Mikropolitik der Kreativen

Berlin ist ein außergewöhnlicher Ort, an dem andere Regeln als in den meisten Metropolen der westlichen Welt zu gelten scheinen. Ihren Ruf verdankt die Stadt vor allem der historisch bedingten politischen und ökonomischen Ausnahmestellung während der Zeit des Kalten Krieges. Aufgrund dieser Ausnahmestellung verfügten die Menschen Berlins nicht nur über eine größere Unabhängigkeit von etablierten kulturellen Normen, Werten und Märkten, sondern auch über einen ungewöhnlichen Überschuss an Zeit. Daher entwickelte sich Berlin in dieser Periode auch zu jener außerordentlichen Stadt, in der Intellektuelle, Künstler und Kreative aller Art besonders privilegiert leben konnten.

Zweifellos besitzt auch das heutige Berlin eine besondere Bedeutung für Kreative aus der ganzen Welt. Tatsächlich sind die internationalen kreativen Klassen der Stadt auch heute besonders produktiv, wahrscheinlich viel kreativer und produktiver als je zuvor, immer damit beschäftigt, neue und aufregende Bilder und Zeichen, neue Ideen und Trends, neue Start-ups, Restaurants, Clubs und Lebensmodelle zu erfinden. Allerdings haben sich die Bedingungen mit der Wiedervereinigung und der Rückkehr zur politischen und ökonomischen Normalität extrem gewandelt. Seit dem Verschwinden des politischen und ökonomischen Ausnahmezustands Berlins folgen die kreativen Klassen wieder zunehmend der Logik des Marktes, die sie zweifellos viel kreativer und produktiver macht. Zugleich ist aber nicht nur jener enorme Überschuss an freier Zeit verschwunden, der es den Menschen erlaubte, ihr Leben unabhängig von äußeren Zwängen in alternativen Lebensmodellen und in Form kreativer und kommerziell irrelevanter Arbeit zu verwirklichen, vielmehr hat die Kreativität auch ihre magisch-politische Aura verloren, die sie in der Zeit des Kalten Krieges besaß und die man noch heute mit den Mythen der Avantgarden und Neo-Avantgarden, mit Spontis, Autonomia, Punk und Post-Punk verbindet.

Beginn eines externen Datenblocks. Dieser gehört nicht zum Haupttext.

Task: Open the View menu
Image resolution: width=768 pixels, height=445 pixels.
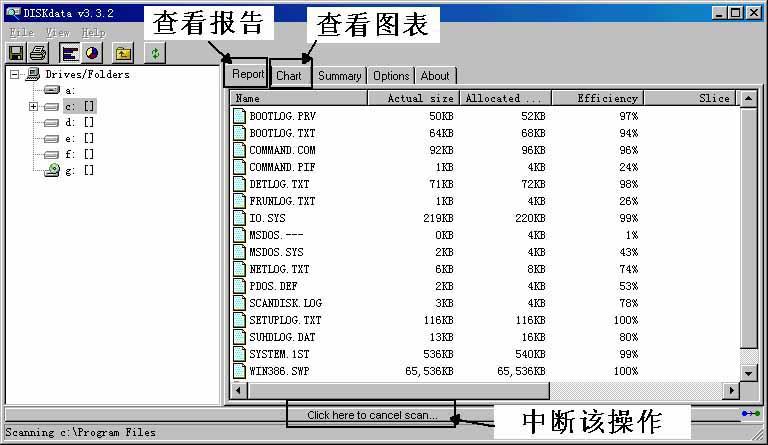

Was in einer so außergewöhnlichen Stadt wie Berlin und ihren kreativen Klassen sichtbar wird, ist daher ein allgemeiner gesellschaftlicher Wandel. Denn die kreative Arbeit, die früher ein Zeichen gesellschaftlicher Autonomie und kultureller Opposition war, ist heute nicht nur in Berlin, sondern in der westlichen Gesellschaft überhaupt zu einer gesellschaftlichen und kulturellen Norm geworden. In einer konservativen Gesellschaft, in der das alltägliche Leben vor allem darauf ausgerichtet ist, bestimmte Sitten und Normen, Werte und Abläufe ohne größere Differenzen zu reproduzieren, besitzen die sogenannten kreativen Klassen eine Art magisch-politischer Aura. Denn jeder kreative Akt muss als ein Bruch, als eine negative Anpassung an die Tradition verstanden werden. Auf diese Weise erzeugen die Kreativen in einer konservativen Atmosphäre nicht nur den Effekt einer Befreiung des Individuums von den gesellschaftlichen Fesseln, den etablierten Normen und Werten, die durch Sitten und Staatsapparate kontrolliert werden. Aus genau diesem Grund werden sie immer auch als eine wirkliche Gefahr für die etablierte Ordnung und daher als Gefahr für das Funktionieren der Gesellschaft als solcher wahrgenommen.

Im Unterschied zur Zeit des Kalten Krieges, in der die Gesellschaft im Osten wie im Westen eher konservativ war, werden heute, im Zeitalter des Neoliberalismus, alle Menschen dazu angehalten, kreativ, flexibel und selbstständig zu sein. Die Kreativität verliert daher genau in dem Maß, wie sie selbst zu einer gesellschaftlichen Norm wird, ihren politischen Effekt. In Berlin, wo die Werte der Kreativität und der Selbstverwirklichung deutlicher als anderswo zur Norm geworden sind, äußert sich dieser Verlust einerseits in der Rückkehr zur Tradition als Lifestyle, der sich vor allem im Wiederaufbau der alten aristokratischen Stadtschlösser manifestiert. Andererseits, und wichtiger für die Dynamik der Stadt, offenbart sich der Verlust in der Affirmation eines immer schon aufgeklärten, selbstbewusst kreativen Lifestyles und der apolitischen Mikropolitik des Hipsters, die auf die großen politischen Gesten und Effekte ganz verzichtet und in der Anarchie und dem Schicksal des Marktes die Anarchie und das Schicksal des Lebens wiederentdeckt.